FIG 3.

Transcriptome analysis between the WT and ΔbolA strains. (A) Pie chart of 146 genes significantly regulated by bolA gene. The number of genes significantly downregulated or upregulated is indicated in green and orange, respectively. (B) Graphical representation of the gene GO enrichment analysis was in “biological process,’’ “cellular component,” and “molecular function” categories for genes downregulated or upregulated in response to the bolA gene. *, P value associated with the enrichment test was lower than 1 × 10⁻⁴. No asterisk indicates that the P value associated with the enrichment test was between 1 × 10⁻² and 1 × 10⁻⁴. (C) Functional classification of KEGG pathway.

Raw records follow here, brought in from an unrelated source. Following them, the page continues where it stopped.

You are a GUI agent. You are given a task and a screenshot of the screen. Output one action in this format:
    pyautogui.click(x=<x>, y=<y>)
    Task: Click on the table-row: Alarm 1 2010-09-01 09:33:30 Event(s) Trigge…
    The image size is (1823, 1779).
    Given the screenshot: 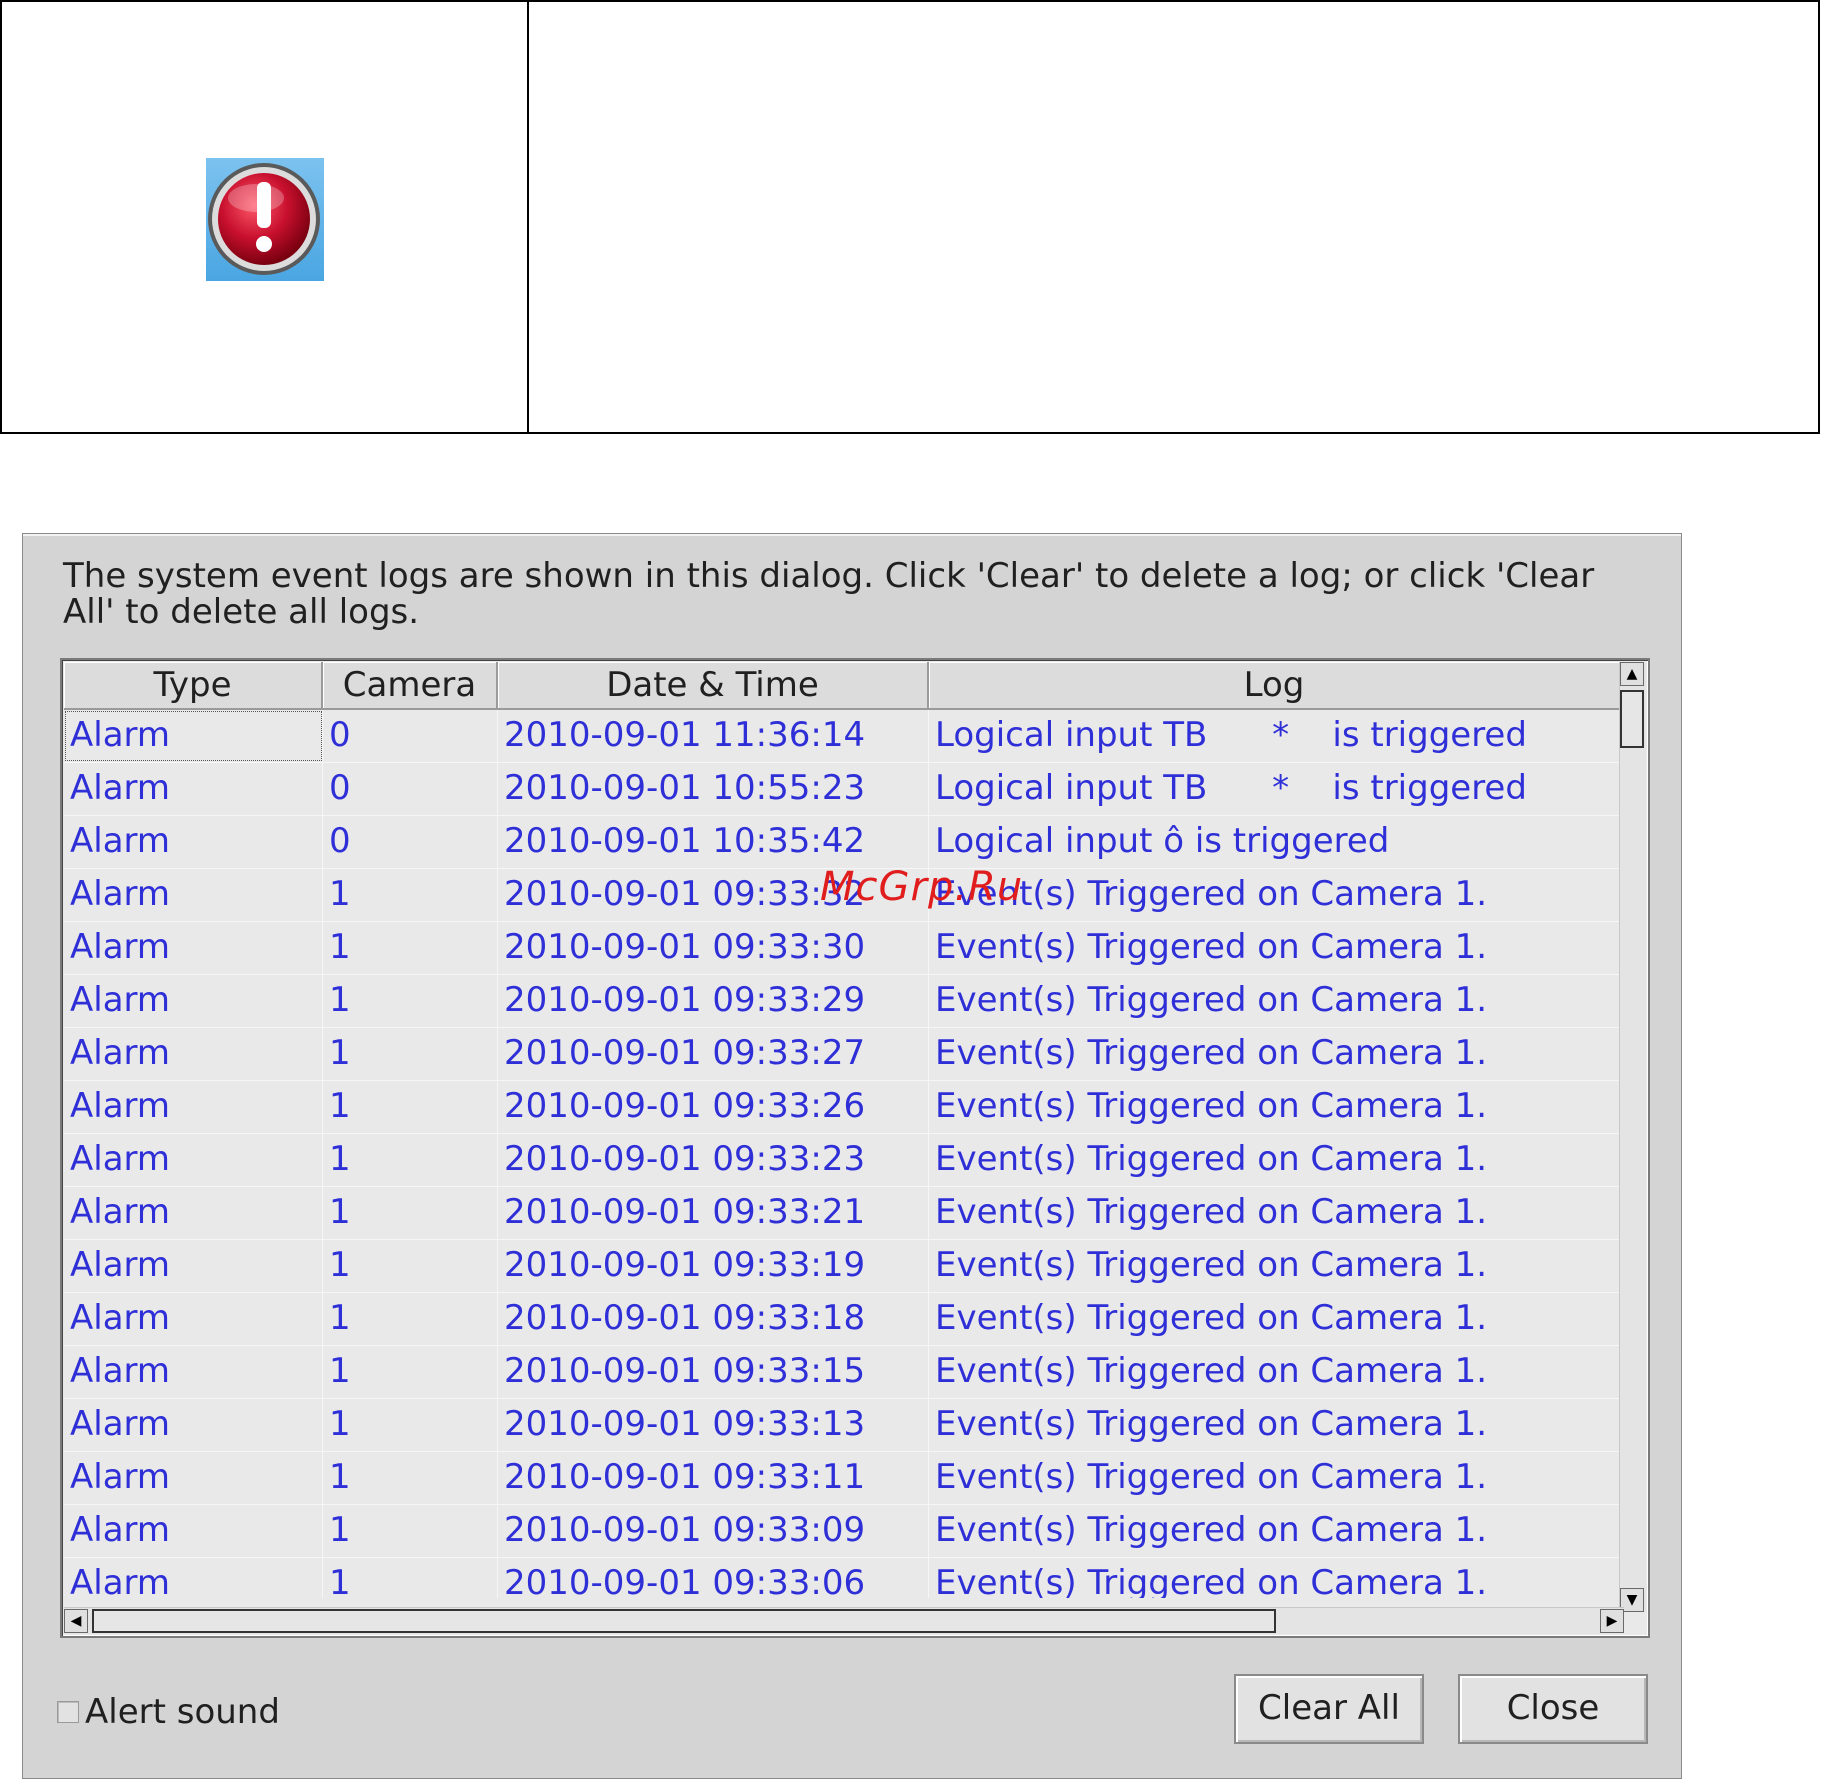 What is the action you would take?
    pyautogui.click(x=844, y=948)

The KEGG enrichment pathways were summarized in eight main pathways. *, P value associated with the enrichment test was lower than 0.01. No asterisk indicates that the P value associated with the enrichment test was between 0.01 and 0.05. In all, the bar length corresponds to the average log₂ change (in the absolute value of the ΔbolA/WT ratio) of the genes significantly upregulated or downregulated associated with each KEGG or GO enrichment pathway, and the red graphic shows upregulated pathways and the green the downregulated pathways. (D) Results of the expression of genes related to T2SS, T6SS, siderophores, and ppGpp synthesis between WT and ΔbolA strains. The expression levels of these genes were detected by RT-qPCR, and the experiments were carried out in triplicate with three independent RNA samples. Student's t test with GraphPad Prism software was used to analyze the continuous data obtained by RT-qPCR. *, P < 0.05; **, P < 0.01.